The Howes — with the help of church members in the area — are carrying on a tradition started when other temples were built in recent years.

Home-baked cookies are provided every Wednesday for members of the construction crew working on the temple.

The temple is among 336 existing, or being built, worldwide.

There are more than 17 million church members worldwide.

In California, there are 728,995 members in 146 stakes encompassing 1,134 congregations, and 228 family research centers.

The Modesto temple is going up roughly 12 miles from the church’s first building in California — a meetinghouse in New Hope near the confluence of the Stanislaus and San Joaquin rivers west of Ripon and south of Manteca.

 

The first Latter-day Saint immigrants arrived in San Francisco in 1846. The Mormon Battalion, a group of Latter-day Saints preparing to fight in the Mexican-American War, arrived in San Diego the following year.

 

LDS church part of early

Manteca-Ripon history

Sam Brannan arrived in what is now rural south Manteca at the confluence of the Stanislaus and San Joaquin rivers in 1847.

Brannan had headed west under direction of Brigham Young to establish a colony in what was then Alta California.

The one-time publisher of the New York Messenger had joined the Church of Jesus Christ of Latter-day Saints several years earlier.  

Young was the second president and LDS prophet.

Brannan had a group of 200 men join him on his trip around Cape Horn sailing from New York to Yerba Buena that would later be rechristened San Francisco.

Brannan had sent a company of 20 men with supplies up the San Joaquin River in a bid to establish a settlement in the interior.

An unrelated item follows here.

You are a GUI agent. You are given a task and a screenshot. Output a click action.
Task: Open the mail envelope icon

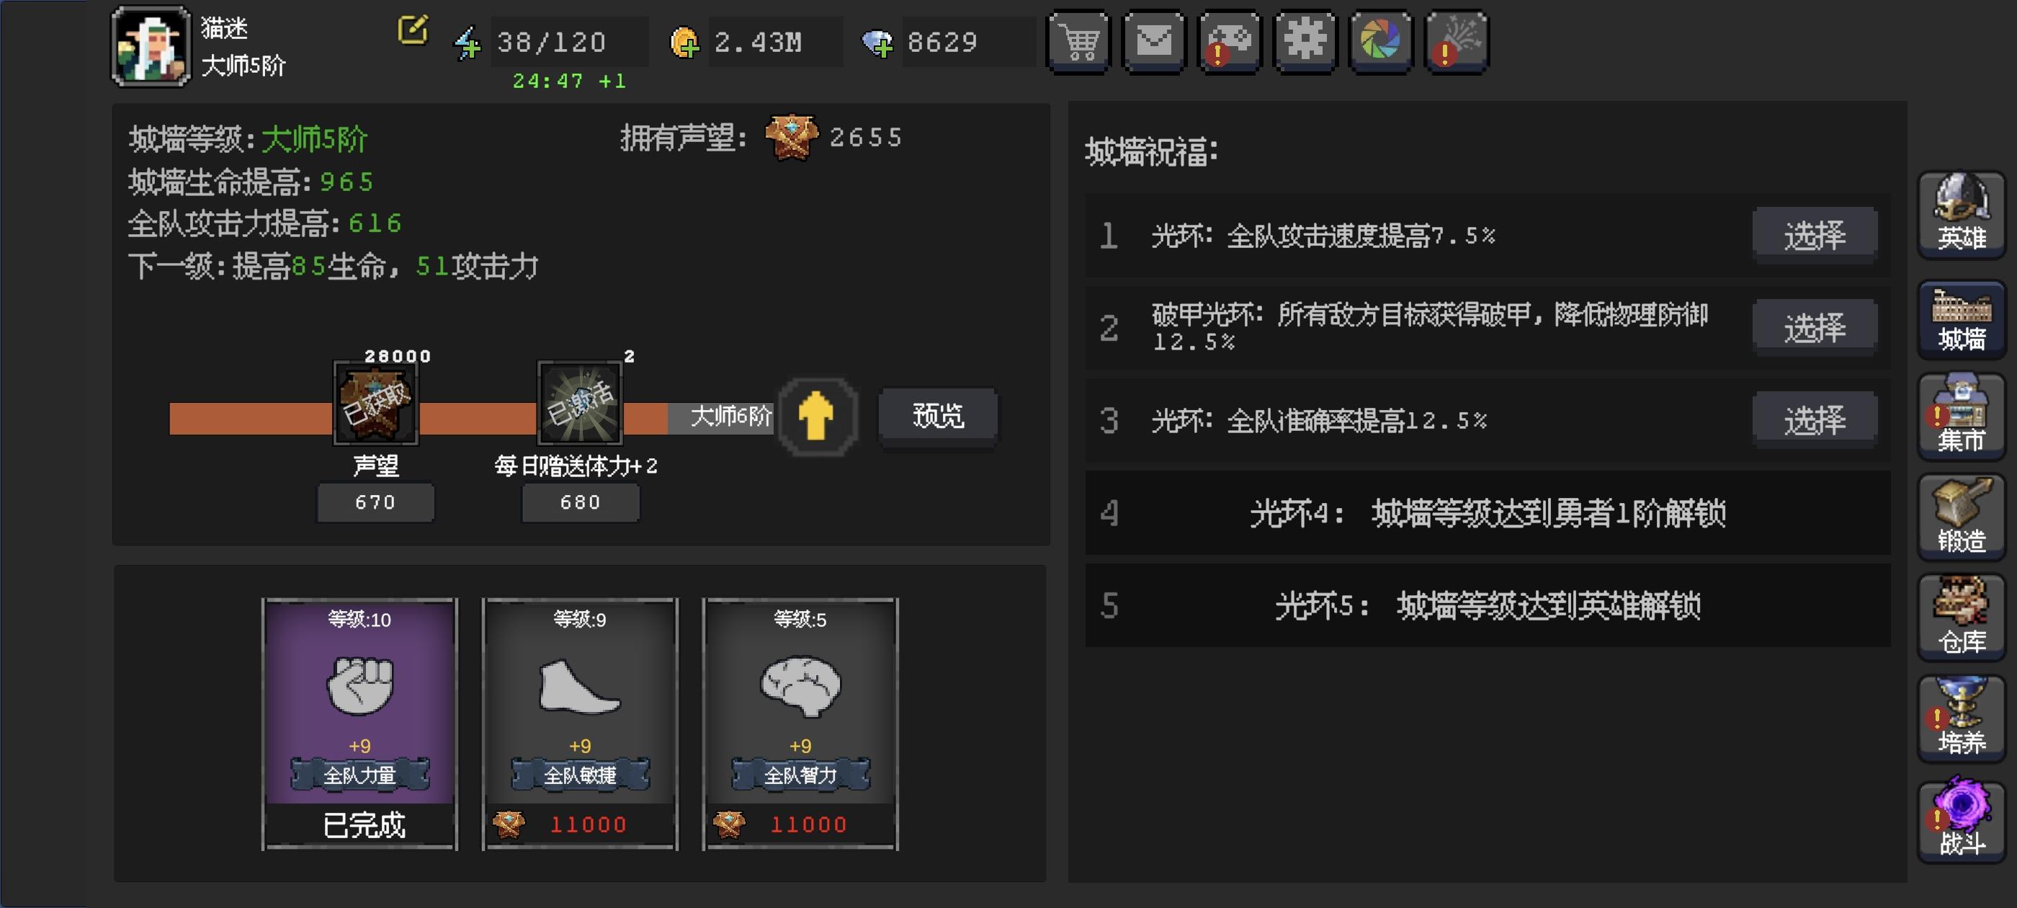[x=1154, y=42]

They landed near what is today Mossdale Crossing where the massive 1.2 million square-foot Mayfair distribution center is located.

They moved down river and found what they hoped would be the proverbial promised land for a new LDS settlement just up from the confluence of the San Joaquin and Stanislaus rivers amid thick riparian oaks woodland harboring Tule elk, California grizzly bears, geese and a plethora of wild animals from rabbits to foxes.

Near present-day Caswell State Park is where the 20 men built a central house, cleared and plowed fields, and planted wheat and potatoes in a place they called New Hope.

Mother Nature did not cooperate.

Heavy January rains in 1847 caused the rivers to burst their banks creating a flow of water that reached three miles in width at one point.

The undoing of the colony ended up being a subsequent potato crop where the centers were all rotten due to the excessive water.